ACCOLADES TO RETIRED PROFESSOR LUIZ A. COSTA-PINTO

Kenneth Westhues

University of Waterloo Gazette, 17 November 1999. Published on the web in 2003 in the Tributes section of the K. Westhues Homepage. Dr. Costa-Pinto died in 2002, and was buried in his native Bahia.

For Luiz A. Costa-Pinto, who retired from UW's Department of Sociology in 1985, recent years have been the worst and best of times. On the one hand, he has been in frail health, and spent weeks last summer in Grand River Hospital. On the other hand, he has been honoured in his native country in ways most professors only dream of.

The crowning glory has been publication this fall of a collection of essays on his work by leading members of the younger generation of Brazilian sociologists. Entitled Ideas of Modernity and Sociology in Brazil, the book is published by the press of the Federal University of Rio Grande do Sul. The eighteen chapters are from a larger symposium on Costa-Pinto's scholarship held at the Federal University of Rio de Janeiro in May of 1998.

The book also includes Costa-Pinto's own essay on the postmodern world, written for the fiftieth anniversary congress of the International Sociological Association in Montreal in 1998. Costa-Pinto was honored there as a founder of the association in a session organized by another former UW professor, Dr. Susan A. McDaniel, who is now the editor of the association's journal, Current Sociology.

Essays in the new Festschrift focus mainly on Costa-Pinto's contributions to the philosophy and methodology of social science, but also on his substantive research on social change, education, and race relations. A new edition of his 1958 study of the development of a capitalist economy in Reconcavo, the capital region of the state of Bahia, was published in 1997.

Among other honors accorded Dr. Costa-Pinto since his retirement from UW are the title of Emeritus from the Federal University of Rio de Janeiro in 1989, and an Honourary Professorship from the Federal University of Bahia in 1997. He also holds an Honourary Professorship from Trent University in Ontario.

Dr. Costa-Pinto left Brazil in protest of the military regimes that held power there in the late 1960s. He came to Canada in 1973, teaching at Simon Fraser and Queens before joining the UW faculty in 1976. Following his retirement from UW, he taught part-time for a further three years in the Department of Political Science, University of Toronto.

Along with Ashley Montagu and Franklin Frazier from the USA, Claude Levi-Strauss from France, and Morris Ginsberg from Britain, Costa-Pinto co-authored the United Nations' 1950 Statement on Race, a classic critique of the attribution of differences in IQ to genetic inheritance. "The one trait," the authors wrote, "which above all others has been at a premium in the evolution of men's mental characters has been educability, plasticity."

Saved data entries
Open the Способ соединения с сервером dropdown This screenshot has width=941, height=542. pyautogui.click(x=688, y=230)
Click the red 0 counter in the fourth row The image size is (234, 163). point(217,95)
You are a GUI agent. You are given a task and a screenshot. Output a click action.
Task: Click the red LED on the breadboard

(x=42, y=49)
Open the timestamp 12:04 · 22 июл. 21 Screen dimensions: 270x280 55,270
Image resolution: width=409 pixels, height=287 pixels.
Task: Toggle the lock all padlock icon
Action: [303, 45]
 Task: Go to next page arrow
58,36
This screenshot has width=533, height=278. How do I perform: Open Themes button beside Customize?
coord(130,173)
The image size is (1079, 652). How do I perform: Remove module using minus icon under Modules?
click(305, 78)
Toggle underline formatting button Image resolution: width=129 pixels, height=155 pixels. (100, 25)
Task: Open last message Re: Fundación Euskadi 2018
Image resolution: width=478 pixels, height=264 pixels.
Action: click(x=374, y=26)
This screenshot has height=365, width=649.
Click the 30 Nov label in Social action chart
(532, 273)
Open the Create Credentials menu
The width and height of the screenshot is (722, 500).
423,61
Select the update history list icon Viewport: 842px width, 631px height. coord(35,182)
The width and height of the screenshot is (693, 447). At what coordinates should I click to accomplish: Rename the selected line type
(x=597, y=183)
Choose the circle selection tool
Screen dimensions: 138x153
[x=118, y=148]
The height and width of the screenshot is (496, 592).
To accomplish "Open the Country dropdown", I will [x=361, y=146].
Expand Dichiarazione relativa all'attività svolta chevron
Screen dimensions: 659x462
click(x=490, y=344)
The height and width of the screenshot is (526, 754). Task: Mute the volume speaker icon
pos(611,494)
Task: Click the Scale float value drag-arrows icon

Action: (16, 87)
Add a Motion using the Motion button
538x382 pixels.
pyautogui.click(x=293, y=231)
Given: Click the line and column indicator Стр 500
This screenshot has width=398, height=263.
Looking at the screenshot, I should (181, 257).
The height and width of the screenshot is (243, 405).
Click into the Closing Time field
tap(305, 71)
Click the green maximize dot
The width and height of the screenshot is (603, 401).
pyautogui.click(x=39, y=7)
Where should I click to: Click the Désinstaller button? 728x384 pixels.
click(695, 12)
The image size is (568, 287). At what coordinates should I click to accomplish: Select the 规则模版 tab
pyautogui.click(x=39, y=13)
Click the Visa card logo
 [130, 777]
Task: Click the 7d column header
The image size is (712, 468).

Exercise goal -
From the Costa-Pinto tribute above, extract the words from "For Luiz A." to "only dream of.".

Final answer -
For Luiz A. Costa-Pinto, who retired from UW's Department of Sociology in 1985, recent years have been the worst and best of times. On the one hand, he has been in frail health, and spent weeks last summer in Grand River Hospital. On the other hand, he has been honoured in his native country in ways most professors only dream of.